[re] for pro-2 (선영님)

Domestic Workers Are Everywhere in Thailand but Invisible
By BRUCE LIM / IPS WRITER  Tuesday, July 29, 2008 

BANGKOK — Working in the confines of private homes, unprotected by the labor laws of the country, Thailand’s domestic workers are silently suffering.
Thailand has 64,044 registered domestic workers. But Kanokwan Moratsatian of the Foundation for Child Development (FCD) says that the actual figures may be much higher. He estimates that about a million households in the country are capable of hiring domestic help.
The fact that many domestic workers are migrants from neighboring Burma—including undocumented ones—adds to the difficulties in affording protection for them.
Implementing the existing labor legislation on informal work has also not been easy.
"Issuing laws is the quickest way but, even so, not much progress has been made," acknowledges Sureeporn Punpuing of the Social and Population Research Institute of Mahidol University.

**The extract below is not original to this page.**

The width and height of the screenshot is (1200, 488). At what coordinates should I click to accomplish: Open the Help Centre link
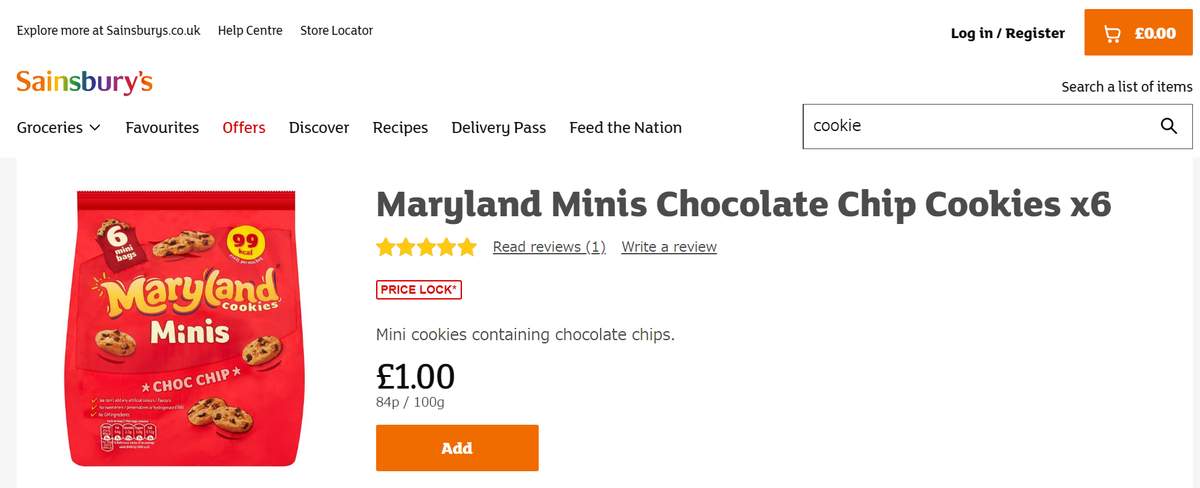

For experts like her and others who spoke at a recent seminar on domestic workers’ rights in Thailand, organized by the Friedrich Ebert Foundation, HomeNet-Thailand and the Thai Labour Solidarity Committee, the biggest hurdle in providing protection has been the fact that, unlike factory workers or other employees in the work force, domestic workers are not easy to reach.
"Investigators cannot enter homes as they are private territories," said Moratsatian.
Domestic workers in Thailand are not covered by social security, although a policy to include them in the net is being put up. There is no fixed minimum wage nor mandated day-offs, other than an annual six-day vacation.
While Thai citizens are covered by the national health insurance plan free of charge, migrant workers have to pay an annual fee of 1,900 baht (US $57.5) and an additional 30 baht (91 cents) per service.
Rujisa Saenwi from the Foundation of Health and Knowledge of Ethnic Labour recalled some of the ways the group has tried to reach out to domestic workers. She said, "in the past, we would only hear about their problems when they come to us or at gatherings. In order to have constant contact with them, we opened a P.O. box." 
But the idea was proved to be unsuccessful as the foundation "received a very few letters over the months," Saenwi said. Perhaps this was because it was hard for domestic workers to leave their homes to mail letters.
Given the different work environments of domestic labor, several discussants suggested giving equal importance to educating and sensitizing employers so that they understand that domestic workers are people who have the same basic rights as other employees.
Poonsap Tulaphan of HomeNet said, "it’s not just making laws but also changing the perception of the people." 
Addressing the seminar participants, Somjit, a domestic worker for more than 20 years, said: "Working for foreigners is better. They treat you better and also pay you for overtime work."
A survey conducted by the Social and Population Research Institute of Mahidol University showed that 60 percent of domestic workers were prohibited from meeting people outside the household and 75 percent were not allowed to leave the household freely. Half of the employers were found to think that they had the right to restrain workers’ movements and withhold their identity cards.
"There were many domestic workers that don’t have day-offs or were not allowed to go out," Rujisa added. "They also fear talking to the employers and would often wait until the employers seem to be in a lighter mood before approaching them."
A survey by the Social and Population Research Institute on 500 domestic workers in Mae Sot province near Thailand’s border with Burma, where many Burmese migrants work, showed that seven percent of the domestic workers were not paid for overtime work and 85 percent received less than 3,000 baht ($ 91) a month, the minimum wage for Thai workers in the area.
While some might argue that the food and shelter provided by employers count for the compensation, activists say that a large portion of domestic workers’ meals were sub-standard and consisted mainly of leftover food. "Twenty percent of these workers had no privacy and slept on the floor," Sureeporn added.
The FCD has been organizing discussions with employer groups, child labor groups and others. It has published articles on domestic workers’ rights through print as well as other media, such as community radio. The foundation also focuses on improving the home environment such as by educating children to raise their awareness and acceptance of workers’ rights.
Asked why there are only portrayals of the negative cases and problems around domestic work, Sureeporn said: "We are presenting only the negative because we want change. We have to go deep into the source of the problem. It is seen that if the employer is good, we wouldn’t have so many problems."
"Domestic work is an important source of income for women with low education," explained Tim De Meyer, a specialist on international standards from the International Labour Organisation (ILO), who attended the seminar.
De Meyer said that domestic workers, estimated to number over a 100 million, formed one of the "largest yet unprotected segments of the global workforce".